Start of Block

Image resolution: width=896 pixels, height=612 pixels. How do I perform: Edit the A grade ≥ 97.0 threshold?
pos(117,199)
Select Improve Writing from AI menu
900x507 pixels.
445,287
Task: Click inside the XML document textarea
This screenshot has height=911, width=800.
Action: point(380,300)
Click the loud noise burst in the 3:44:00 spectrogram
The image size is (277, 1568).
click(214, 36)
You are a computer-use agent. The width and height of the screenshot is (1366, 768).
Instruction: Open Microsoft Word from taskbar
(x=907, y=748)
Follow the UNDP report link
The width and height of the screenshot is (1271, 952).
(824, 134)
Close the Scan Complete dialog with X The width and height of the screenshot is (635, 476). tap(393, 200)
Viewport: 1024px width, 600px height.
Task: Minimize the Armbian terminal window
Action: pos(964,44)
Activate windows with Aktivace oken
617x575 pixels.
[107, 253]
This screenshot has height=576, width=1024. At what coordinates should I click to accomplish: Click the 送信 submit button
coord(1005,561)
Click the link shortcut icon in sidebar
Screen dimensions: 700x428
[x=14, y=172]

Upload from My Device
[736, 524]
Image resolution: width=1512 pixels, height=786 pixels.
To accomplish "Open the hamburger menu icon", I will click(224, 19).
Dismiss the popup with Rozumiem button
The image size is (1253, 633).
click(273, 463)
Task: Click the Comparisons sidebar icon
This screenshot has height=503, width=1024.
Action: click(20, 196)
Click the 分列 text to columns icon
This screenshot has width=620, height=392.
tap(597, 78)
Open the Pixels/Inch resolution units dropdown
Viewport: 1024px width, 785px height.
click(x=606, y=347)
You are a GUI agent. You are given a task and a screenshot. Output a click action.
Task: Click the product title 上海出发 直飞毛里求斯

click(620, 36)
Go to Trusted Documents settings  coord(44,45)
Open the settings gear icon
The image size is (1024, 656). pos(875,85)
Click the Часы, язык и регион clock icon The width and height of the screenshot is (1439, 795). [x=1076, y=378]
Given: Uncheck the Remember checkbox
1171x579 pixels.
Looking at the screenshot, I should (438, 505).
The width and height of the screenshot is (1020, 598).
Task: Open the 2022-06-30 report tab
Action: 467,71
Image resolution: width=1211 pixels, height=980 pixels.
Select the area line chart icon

End of Block

**EXERCISE DETAILS**:
The listing above holds a line with "Go to Trusted" and a line with "Click the Часы, язык". Print the stretch from the first through the second, exactly and alone.

**ANSWER TO THE EXERCISE**:
Go to Trusted Documents settings  coord(44,45)
Open the settings gear icon
The image size is (1024, 656). pos(875,85)
Click the Часы, язык и регион clock icon The width and height of the screenshot is (1439, 795). [x=1076, y=378]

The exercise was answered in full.